Every line from the one with "The height and" to the final line of the records should be printed exactly as it is, with pictures left out.

Stored data
——

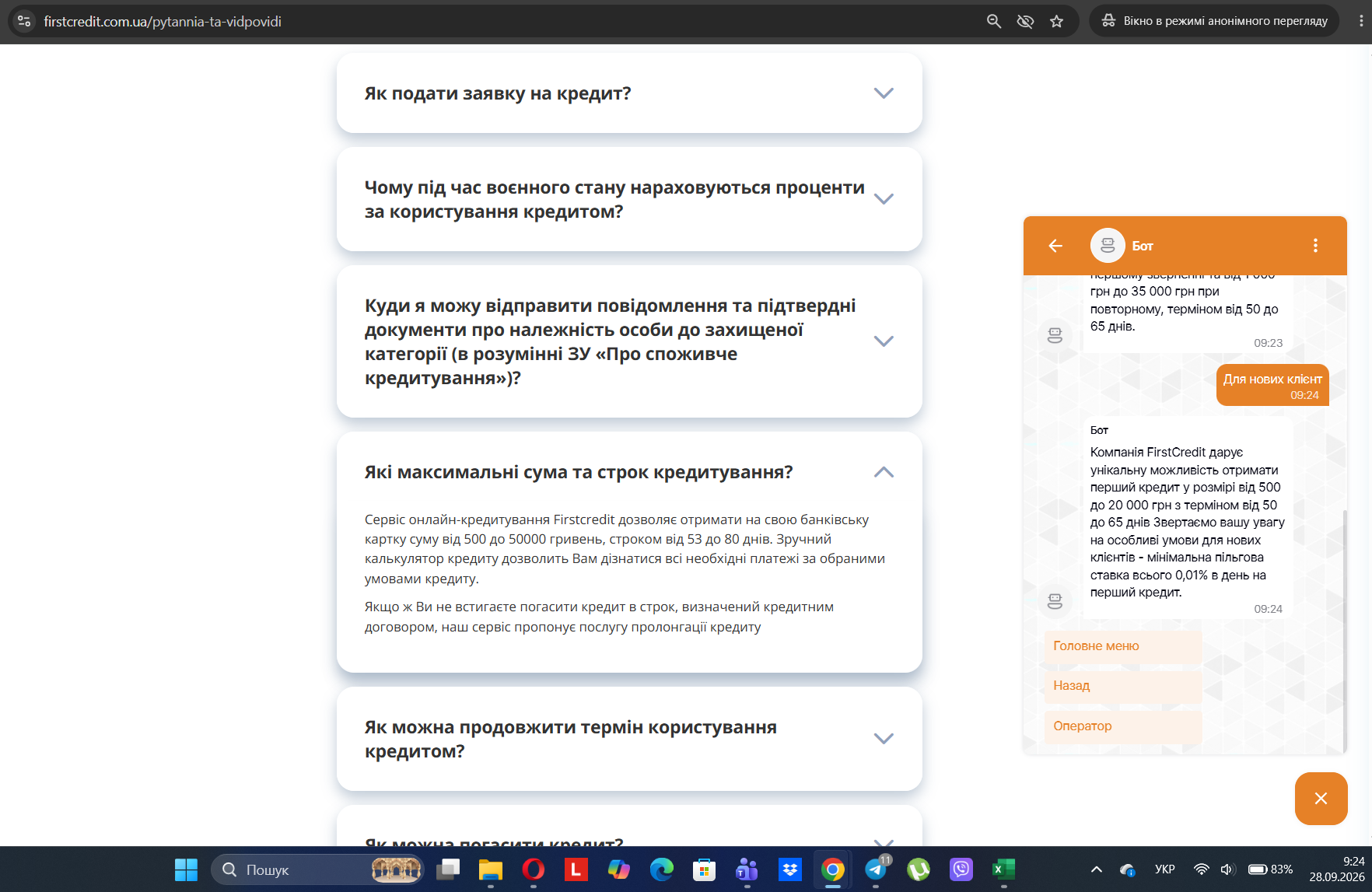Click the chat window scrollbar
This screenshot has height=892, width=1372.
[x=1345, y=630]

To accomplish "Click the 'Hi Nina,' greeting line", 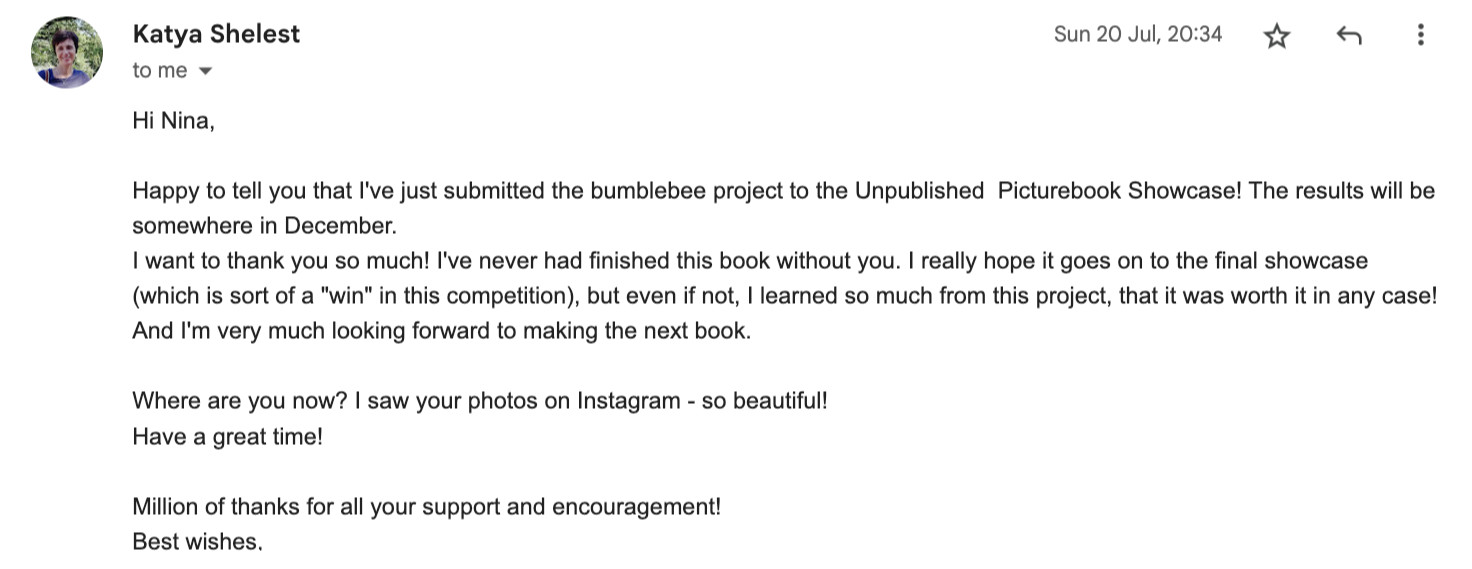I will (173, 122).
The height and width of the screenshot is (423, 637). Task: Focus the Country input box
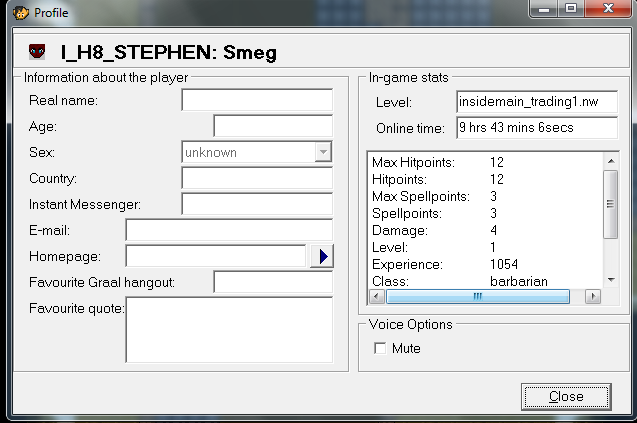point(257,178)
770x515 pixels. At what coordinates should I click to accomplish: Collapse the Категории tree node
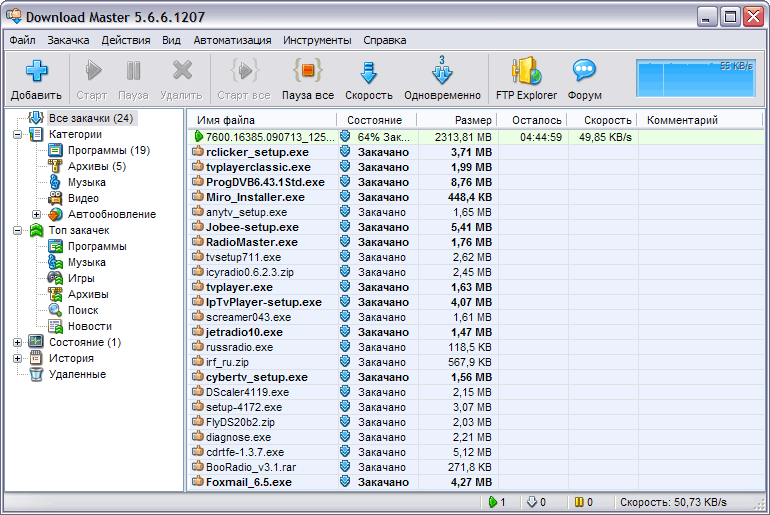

——

Task response =
The height and width of the screenshot is (423, 637). Task: Focus the Country input box
point(257,178)
770x515 pixels. At what coordinates should I click to accomplish: Collapse the Категории tree node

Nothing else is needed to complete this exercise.